Exercices:
(1) Répondez à ces questions sur l'article sur les humanités :
(a) Qui a souligné la réaction de Dan-el Padilla Peralta ?
(b) Combien de soldats reçoivent les cours du publicitaire ?
(c) Quelle pièce de Shakespeare le publicitaire fait-il étudier aux soldats ?
(2) Poursuivez l'article sur les humanités après sa dernière phrase.

Remettons à l’honneur les humanités !
Marie d’Armagnac a justement souligné, dans ces colonnes, la réaction plus que surprenante de Dan-el Padilla Peralta, brillant universitaire, latiniste et helléniste. Le « wokisme » a trouvé une nouvelle tête pensante pour justifier des théories qui contredisent le parcours de cet universitaire. En effet, si les humanités, l’apprentissage du latin et du grec étaient synonymes de domination blanche, ce même monsieur Peralta n’aurait pas pu accéder à tout ce savoir et aux différentes chaires prestigieuses auxquelles il fut convié.
Et là, je me suis souvenue d’un film américain, sorti en 1994 sur nos écrans, titré en français Opération Shakespeare, Renaissance Man en anglais. Un publicitaire, joué par Danny DeVito, au chômage, part donner des cours à des soldats jugés inaptes intellectuellement. Sur ces huit soldats, quatre sont blancs et quatre sont noirs, dont Miranda, la seule fille du groupe. Ils sont tous issus de milieux très modestes avec des situations familiales plus que chaotiques et sont parfaitement représentatifs de ces milieux défavorisés. Ils se sont engagés pour avoir une stabilité comme l’armée sait en donner. Leur professeur tâtonne avec eux, ne sachant comment les prendre. L’un d’entre eux le voit avec un livre et demande ce que ça raconte. Il s’agit d’Hamlet, de Shakespeare. Il est intéressant de noter la réticence du publicitaire, qui ne sait pas si ça va leur plaire, et de voir la réaction des soldats : « Quoi, vous pensez qu’on est trop bête pour comprendre ? » Le publicitaire va donc leur faire étudier la pièce de théâtre. Et il va les captiver. On peut penser de ce film qu’il s’agit d’une énième comédie américaine, « Shakespeare chez les bidasses US », mais c’est, au fond, bien plus que ça. Ces soldats, jugés inaptes au départ, vont faire d’énormes progrès, en plus de former un groupe bien à eux.

Lignes de données:
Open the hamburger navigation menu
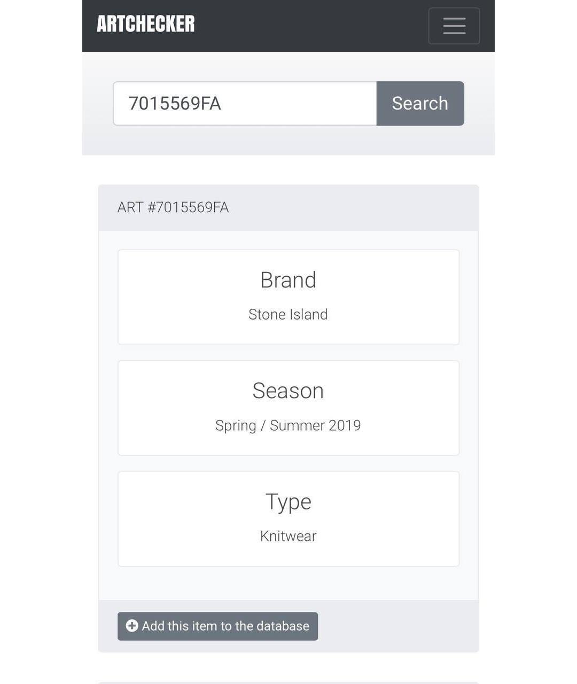 [x=454, y=26]
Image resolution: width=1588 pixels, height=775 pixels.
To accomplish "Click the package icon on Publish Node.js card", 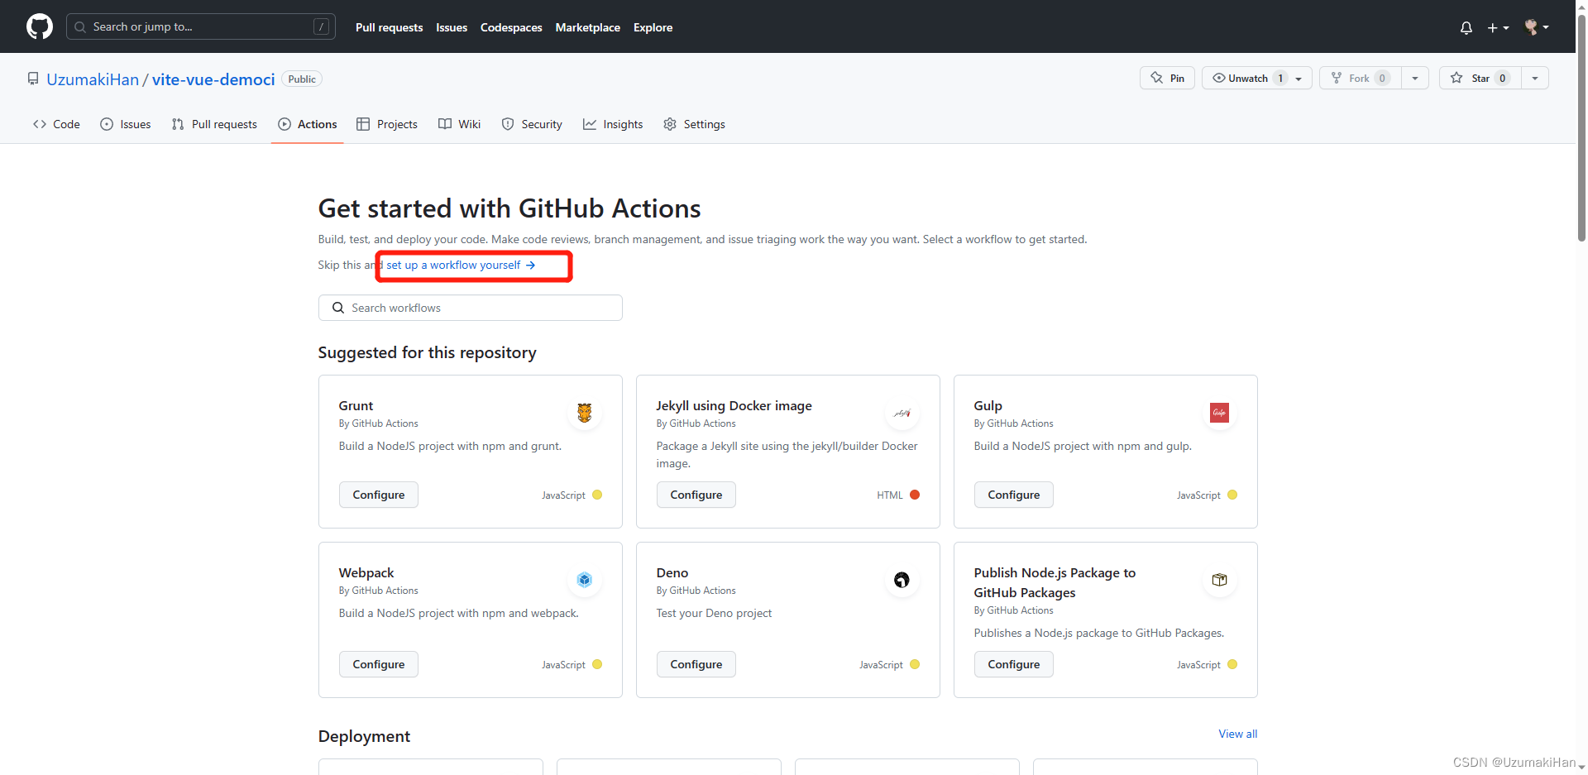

Corrigé:
(1)
(a) Marie d'Armagnac
(b) Huit
(c) Hamlet

(2)
Et comment ? Parce qu’ils font justement leurs humanités. Certes, ils n’étudient pas le latin et le grec ; mais Shakespeare est un auteur qui s’est lui-même inspiré des auteurs anciens. Et ce film confirme ce que disait Barbara Cassin, philosophe et helléniste, dans les colonnes du Nouvel Économiste, en 2014 : « Les humanités ne servent à rien en particulier, mais elles peuvent être utiles à tout » parce qu’elles forment l’esprit au discernement et à la critique (au sens grec du terme, qui signifie « jugement »). Et l’homme qui a fait ses humanités, en plus de savoir penser, accède à quelque chose d’universel et d’intemporel quelles que soient la culture, la langue, ou l'origine… Homère, Virgile, les chansons de geste médiévales, Shakespeare, Dante, Cervantès, Du Bellay et tant d’autres parlent toutes les langues parce qu’ils s’adressent à l’esprit et à l’âme.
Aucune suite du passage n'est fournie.